__Exercise directions__
Your answer should be a single number: the count of lines in the entries below that contain "will".

-=-=-

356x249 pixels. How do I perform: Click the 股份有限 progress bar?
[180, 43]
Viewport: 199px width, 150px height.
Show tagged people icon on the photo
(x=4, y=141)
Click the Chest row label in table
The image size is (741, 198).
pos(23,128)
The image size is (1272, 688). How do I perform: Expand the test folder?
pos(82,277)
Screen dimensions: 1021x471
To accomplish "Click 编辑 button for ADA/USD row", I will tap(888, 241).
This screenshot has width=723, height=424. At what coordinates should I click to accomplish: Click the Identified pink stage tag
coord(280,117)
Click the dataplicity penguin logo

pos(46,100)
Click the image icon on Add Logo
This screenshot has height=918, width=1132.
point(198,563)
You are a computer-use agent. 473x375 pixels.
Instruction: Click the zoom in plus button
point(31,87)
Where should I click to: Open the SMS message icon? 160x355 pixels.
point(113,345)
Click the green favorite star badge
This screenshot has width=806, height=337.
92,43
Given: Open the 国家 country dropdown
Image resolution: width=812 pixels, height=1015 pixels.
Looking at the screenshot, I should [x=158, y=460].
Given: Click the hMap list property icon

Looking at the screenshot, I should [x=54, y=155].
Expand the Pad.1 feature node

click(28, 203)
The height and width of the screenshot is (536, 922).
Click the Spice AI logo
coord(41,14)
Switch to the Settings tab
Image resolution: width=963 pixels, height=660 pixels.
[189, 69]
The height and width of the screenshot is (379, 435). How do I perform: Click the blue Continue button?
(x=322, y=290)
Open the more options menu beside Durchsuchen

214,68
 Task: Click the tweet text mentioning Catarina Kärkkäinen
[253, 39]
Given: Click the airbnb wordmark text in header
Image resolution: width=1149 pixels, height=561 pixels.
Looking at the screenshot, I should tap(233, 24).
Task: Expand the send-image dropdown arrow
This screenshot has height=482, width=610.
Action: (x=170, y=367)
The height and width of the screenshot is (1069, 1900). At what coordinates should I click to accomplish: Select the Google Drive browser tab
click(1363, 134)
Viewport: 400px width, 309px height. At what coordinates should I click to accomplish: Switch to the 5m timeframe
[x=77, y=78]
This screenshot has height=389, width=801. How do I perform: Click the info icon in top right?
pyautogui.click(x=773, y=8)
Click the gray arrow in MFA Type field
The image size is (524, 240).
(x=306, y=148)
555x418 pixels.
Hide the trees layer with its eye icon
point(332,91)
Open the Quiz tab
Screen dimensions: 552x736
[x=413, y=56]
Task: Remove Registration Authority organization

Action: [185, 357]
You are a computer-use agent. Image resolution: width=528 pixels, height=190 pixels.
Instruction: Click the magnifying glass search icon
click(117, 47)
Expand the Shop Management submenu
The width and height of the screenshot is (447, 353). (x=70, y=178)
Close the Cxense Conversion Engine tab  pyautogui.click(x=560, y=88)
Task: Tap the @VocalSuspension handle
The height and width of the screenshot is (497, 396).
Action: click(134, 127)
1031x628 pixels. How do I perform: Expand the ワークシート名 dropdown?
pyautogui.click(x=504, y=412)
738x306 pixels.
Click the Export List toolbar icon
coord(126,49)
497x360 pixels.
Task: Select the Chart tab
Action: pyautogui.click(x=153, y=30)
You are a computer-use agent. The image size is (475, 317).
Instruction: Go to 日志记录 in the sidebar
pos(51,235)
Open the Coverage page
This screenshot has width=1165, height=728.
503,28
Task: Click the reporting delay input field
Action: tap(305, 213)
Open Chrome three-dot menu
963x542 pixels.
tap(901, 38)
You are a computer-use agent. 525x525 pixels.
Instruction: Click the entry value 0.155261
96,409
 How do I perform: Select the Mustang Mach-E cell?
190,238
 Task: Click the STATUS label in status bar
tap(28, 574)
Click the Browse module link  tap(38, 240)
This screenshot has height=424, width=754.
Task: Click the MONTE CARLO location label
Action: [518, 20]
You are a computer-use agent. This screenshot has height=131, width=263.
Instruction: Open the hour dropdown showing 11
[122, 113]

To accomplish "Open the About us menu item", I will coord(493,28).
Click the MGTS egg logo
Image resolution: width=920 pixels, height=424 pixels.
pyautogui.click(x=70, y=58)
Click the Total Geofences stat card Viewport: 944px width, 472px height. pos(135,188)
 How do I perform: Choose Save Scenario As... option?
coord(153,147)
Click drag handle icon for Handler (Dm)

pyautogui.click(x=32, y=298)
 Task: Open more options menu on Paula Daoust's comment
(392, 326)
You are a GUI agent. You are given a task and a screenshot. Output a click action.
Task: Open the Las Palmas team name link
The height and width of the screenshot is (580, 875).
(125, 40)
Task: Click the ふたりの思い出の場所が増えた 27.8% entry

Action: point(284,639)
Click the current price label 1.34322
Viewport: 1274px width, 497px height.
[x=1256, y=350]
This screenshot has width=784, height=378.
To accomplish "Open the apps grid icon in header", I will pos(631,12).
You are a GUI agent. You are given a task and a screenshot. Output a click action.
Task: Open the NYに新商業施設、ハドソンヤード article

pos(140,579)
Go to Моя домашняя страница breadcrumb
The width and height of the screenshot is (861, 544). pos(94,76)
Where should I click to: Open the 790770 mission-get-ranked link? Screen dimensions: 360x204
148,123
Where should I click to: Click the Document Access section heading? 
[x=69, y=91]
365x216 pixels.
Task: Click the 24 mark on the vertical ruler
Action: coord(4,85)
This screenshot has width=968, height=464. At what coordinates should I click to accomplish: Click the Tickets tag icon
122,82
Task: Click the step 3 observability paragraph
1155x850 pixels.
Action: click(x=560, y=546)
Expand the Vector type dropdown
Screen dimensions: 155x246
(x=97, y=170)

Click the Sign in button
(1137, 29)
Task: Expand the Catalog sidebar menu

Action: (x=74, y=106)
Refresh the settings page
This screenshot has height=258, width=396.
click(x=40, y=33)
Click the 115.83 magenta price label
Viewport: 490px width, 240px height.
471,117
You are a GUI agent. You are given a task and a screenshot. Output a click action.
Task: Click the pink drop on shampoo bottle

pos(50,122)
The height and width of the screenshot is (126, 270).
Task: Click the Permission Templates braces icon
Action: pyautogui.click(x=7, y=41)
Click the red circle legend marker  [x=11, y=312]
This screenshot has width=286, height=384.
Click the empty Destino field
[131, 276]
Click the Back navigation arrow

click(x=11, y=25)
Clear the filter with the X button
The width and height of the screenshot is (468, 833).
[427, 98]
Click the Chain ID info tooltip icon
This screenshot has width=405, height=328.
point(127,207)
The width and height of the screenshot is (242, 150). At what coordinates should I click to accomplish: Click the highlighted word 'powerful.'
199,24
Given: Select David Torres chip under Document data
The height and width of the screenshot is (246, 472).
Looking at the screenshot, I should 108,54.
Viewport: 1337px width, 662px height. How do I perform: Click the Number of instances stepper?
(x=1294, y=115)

-=-=-

__Written solution__
3